Frame ordered 2005 still waiting, bags ordered 2011 still waiting........
Hell man you'll be dead before you get this bike built.


----------



## TobyGadd (Sep 9, 2009)

CDW has gotten hammered a lot for failing to deliver and for not responding to inquiries. I've never met Jeff, so I have no idea whether he's a "good guy." Many of people seem to think that he is, despite running a terrible business--so I'm not going to rip him personally.

But after not getting an responses from Jeff about a year ago, I bought bags from Phantom (custom frame bag) and Revelate (seat bag, harness, gas tank). Both companies are terrific, and they are run by great guys.


----------



## bmike (Nov 17, 2009)

He's too busy riding... Assuming its the same Jeff.

Multiday Self-Supported Mountain Bike Rides | Bicycling Magazine


----------



## She&I (Jan 4, 2010)

*Caveat emptor*

I'm one of the people who got burned by Carousel. Gave him a meticulous pattern, a deposit and 6 months to do a frame bag. After several non-replied inquiries I finally caught him by phone. He admitted he "didn't even reply to any emails" during the period in question, and had no explanation why my bag was not even started beyond the desired completion date. Quickly changed the subject to how I'd be first in the queue to get a bag made. No dice. It's been a year and a half, so I assume he has no intention of refunding my deposit. Sure, he's a nice guy, but that's irrelevant. He failed at communication and production, and stole my (and apparently others') deposit.

Conversely, Scott F. at Porcelain Rocket was spot on with communication and delivered several custom pieces-on time and for a nice price.

Jeff screwed himself more than he screwed anyone else. I have to wonder if he even realizes that. As if people in a small community such as bikepacking don't talk to each other... Truly pathetic.


----------



## TobyGadd (Sep 9, 2009)

She&I said:


> Jeff screwed himself more than he screwed anyone else.

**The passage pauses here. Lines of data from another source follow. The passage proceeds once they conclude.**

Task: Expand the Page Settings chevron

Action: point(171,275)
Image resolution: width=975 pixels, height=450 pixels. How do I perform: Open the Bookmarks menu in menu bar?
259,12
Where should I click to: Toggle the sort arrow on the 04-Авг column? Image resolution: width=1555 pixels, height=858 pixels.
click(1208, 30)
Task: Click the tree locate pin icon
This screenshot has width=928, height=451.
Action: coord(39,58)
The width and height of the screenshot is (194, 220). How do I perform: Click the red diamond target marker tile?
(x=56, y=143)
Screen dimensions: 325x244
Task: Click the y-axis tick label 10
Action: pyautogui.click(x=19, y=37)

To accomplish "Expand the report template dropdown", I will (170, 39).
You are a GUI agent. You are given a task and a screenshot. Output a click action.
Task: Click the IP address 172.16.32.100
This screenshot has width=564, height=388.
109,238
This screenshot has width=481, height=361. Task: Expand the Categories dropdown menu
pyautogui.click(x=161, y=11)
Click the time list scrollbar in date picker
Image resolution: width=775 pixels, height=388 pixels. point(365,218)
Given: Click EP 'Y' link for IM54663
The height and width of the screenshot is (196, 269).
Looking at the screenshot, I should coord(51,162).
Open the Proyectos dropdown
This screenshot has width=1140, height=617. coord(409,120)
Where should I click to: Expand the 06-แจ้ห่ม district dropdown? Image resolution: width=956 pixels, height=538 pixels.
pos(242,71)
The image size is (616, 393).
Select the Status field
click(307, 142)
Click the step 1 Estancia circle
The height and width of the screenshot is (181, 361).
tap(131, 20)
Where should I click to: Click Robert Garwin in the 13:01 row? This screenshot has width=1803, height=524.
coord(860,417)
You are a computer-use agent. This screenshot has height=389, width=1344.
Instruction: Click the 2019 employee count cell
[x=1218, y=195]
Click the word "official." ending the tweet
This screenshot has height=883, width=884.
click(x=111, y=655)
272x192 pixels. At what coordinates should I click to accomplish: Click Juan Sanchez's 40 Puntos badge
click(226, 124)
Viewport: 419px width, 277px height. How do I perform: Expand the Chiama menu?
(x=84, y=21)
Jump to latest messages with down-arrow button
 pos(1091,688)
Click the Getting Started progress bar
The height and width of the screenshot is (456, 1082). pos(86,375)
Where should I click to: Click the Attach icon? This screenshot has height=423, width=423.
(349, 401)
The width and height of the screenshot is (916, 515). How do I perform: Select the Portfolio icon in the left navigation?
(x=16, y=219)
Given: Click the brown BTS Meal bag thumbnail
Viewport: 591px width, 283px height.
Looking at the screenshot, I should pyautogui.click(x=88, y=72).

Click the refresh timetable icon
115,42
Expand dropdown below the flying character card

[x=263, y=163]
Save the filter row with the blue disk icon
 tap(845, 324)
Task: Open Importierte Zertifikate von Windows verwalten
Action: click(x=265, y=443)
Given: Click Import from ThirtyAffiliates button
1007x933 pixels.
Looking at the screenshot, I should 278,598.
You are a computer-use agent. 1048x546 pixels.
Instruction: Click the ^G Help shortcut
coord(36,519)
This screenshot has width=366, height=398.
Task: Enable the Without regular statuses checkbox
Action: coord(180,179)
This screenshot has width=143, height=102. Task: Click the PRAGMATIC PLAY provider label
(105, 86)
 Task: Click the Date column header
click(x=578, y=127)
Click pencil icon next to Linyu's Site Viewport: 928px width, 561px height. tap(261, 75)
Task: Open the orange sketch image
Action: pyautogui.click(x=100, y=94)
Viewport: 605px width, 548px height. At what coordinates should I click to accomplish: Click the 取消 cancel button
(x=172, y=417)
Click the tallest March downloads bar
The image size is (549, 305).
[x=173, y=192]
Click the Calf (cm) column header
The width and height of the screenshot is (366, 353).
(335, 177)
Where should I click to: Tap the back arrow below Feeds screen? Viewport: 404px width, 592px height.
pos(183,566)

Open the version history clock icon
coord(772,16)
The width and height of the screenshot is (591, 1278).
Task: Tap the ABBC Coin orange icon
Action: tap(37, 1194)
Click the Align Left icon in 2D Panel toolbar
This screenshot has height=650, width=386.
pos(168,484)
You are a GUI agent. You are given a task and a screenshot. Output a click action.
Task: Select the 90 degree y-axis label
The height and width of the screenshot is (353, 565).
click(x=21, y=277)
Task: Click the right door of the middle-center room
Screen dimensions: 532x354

I have to wonder if he even realizes that.


As one of the guys who pioneered the whole ultra-light bag movement, it's tough to watch him fail. But ripping people off isn't cool, and diminishes my sympathy. If he doesn't want to (or can't) make bags anymore, he could simply refund everyone's deposits and take down his website.


----------



## SingleTrackLovr (Apr 25, 2007)

She&I said:


> I'm one of the people who got burned by Carousel. Gave him a meticulous pattern, a deposit and 6 months to do a frame bag. After several non-replied inquiries I finally caught him by phone. He admitted he "didn't even reply to any emails" during the period in question, and had no explanation why my bag was not even started beyond the desired completion date. Quickly changed the subject to how I'd be first in the queue to get a bag made. No dice. It's been a year and a half, so I assume he has no intention of refunding my deposit. Sure, he's a nice guy, but that's irrelevant. He failed at communication and production, and stole my (and apparently others') deposit.
> 
> Conversely, Scott F. at Porcelain Rocket was spot on with communication and delivered several custom pieces-on time and for a nice price.
> 
> Jeff screwed himself more than he screwed anyone else. I have to wonder if he even realizes that. As if people in a small community such as bikepacking don't talk to each other... Truly pathetic.





TobyGadd said:


> As one of the guys who pioneered the whole ultra-light bag movement, it's tough to watch him fail. But ripping people off isn't cool, and diminishes my sympathy. If he doesn't want to (or can't) make bags anymore, he could simply refund everyone's deposits and take down his website.


Toby,
Two long time mtbr members have reported their money has been taken and no goods received from this vendor. I think you should remove this vendor from the Bikepacking gear bags - who makes 'em? list.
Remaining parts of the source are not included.